Warning of huge post-pandemic job losses for retail sector

Towns in the south-east of England are likely to be among the worst hit by the retail fallout of the COVID-19 pandemic, with as many as 400,000 job losses possible. A report by KPMG has examined the future of towns and cities after the threat from the virus has subsided and suggests that affluent commuter towns could see more than a quarter of their office workers continue to operate from home (27.4%) after the pandemic, dramatically reducing consumer footfall in these areas.

The report suggests that an increase in remote working and a rise in online shopping are likely to be part of the legacy of the pandemic, although some areas of the country are more affected than others. Some of the other 109 towns and cities included in the study – including Bradford and Huddersfield – have seen less home working overall because a greater proportion of jobs in these areas are unable to be done remotely.

Yael Selfin, chief economist at KPMG UK, said: “Towns and cities across the UK will need help and space to rethink the purpose of their centres. The high streets of the future will need to become multi-purpose locations, combining retail and hospitality amenities with residential, education, healthcare, cultural, technology, community and more. Office space will need to be transformed for three main purposes: collaboration, creativity and culture, with less space devoted to tasks that could be done remotely. Transport links will need to be reconsidered, as well as additional infrastructure needs. The pandemic has made it essential for places to galvanise their centres for the new way of living.”
====
* **Task item A**
According to the article on retail job losses, why have Bradford and Huddersfield seen less home working overall? Answer in one to three sentences.
* **Task item B**
Say whether each statement agrees with the article on retail job losses. Answer yes or no, and quote the deciding words.
(i) Affluent commuter towns could see more than a quarter of their office workers keep working from home after the pandemic.
(ii) Yael Selfin says office space should be transformed mainly for tasks that could be done remotely.
(iii) The report finds that all areas of the country are affected equally.
====
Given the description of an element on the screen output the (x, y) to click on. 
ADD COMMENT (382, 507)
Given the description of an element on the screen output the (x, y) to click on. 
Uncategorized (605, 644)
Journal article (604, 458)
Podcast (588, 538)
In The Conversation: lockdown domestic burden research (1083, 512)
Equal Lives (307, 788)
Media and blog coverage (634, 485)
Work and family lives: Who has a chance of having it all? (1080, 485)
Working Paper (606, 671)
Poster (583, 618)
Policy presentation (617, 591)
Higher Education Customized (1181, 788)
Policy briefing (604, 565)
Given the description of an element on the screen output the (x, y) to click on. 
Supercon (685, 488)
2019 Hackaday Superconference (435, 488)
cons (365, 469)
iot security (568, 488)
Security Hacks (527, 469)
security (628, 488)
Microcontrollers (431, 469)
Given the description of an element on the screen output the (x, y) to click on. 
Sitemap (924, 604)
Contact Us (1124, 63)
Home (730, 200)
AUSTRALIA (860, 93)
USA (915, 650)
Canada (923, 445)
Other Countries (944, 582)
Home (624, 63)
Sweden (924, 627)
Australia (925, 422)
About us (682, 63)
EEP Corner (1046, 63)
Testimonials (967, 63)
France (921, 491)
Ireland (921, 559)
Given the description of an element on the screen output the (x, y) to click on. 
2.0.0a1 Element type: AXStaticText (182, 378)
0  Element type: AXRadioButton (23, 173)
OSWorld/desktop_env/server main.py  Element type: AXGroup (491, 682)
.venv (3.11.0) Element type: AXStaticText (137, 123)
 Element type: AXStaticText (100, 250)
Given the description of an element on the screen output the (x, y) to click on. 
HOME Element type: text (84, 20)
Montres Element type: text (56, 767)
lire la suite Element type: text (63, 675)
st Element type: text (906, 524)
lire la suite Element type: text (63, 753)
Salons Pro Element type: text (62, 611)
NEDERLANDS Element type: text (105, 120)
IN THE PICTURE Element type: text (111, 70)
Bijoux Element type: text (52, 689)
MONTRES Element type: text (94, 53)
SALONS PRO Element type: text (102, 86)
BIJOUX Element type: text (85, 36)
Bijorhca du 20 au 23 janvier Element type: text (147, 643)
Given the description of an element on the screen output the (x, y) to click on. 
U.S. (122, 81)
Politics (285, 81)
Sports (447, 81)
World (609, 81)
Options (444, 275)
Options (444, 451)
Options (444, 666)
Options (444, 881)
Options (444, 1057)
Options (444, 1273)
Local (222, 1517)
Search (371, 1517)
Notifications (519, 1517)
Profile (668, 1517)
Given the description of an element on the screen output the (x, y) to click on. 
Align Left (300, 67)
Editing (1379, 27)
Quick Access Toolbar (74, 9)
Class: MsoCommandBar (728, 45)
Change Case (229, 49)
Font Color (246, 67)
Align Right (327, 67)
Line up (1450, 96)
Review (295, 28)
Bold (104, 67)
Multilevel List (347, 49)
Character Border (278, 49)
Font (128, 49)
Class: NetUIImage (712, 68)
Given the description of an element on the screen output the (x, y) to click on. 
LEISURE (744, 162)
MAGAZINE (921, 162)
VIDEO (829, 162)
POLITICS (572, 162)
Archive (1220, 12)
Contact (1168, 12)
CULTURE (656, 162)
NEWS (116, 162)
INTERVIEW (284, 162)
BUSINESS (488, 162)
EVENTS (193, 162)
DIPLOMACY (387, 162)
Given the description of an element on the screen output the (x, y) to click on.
====
* **Answer space A**
They have seen less home working because a greater proportion of jobs in these areas cannot be done remotely.

* **Answer space B**
(i) Yes: "could see more than a quarter of their office workers continue to operate from home (27.4%) after the pandemic"
(ii) No: "collaboration, creativity and culture, with less space devoted to tasks that could be done remotely"
(iii) No: "some areas of the country are more affected than others"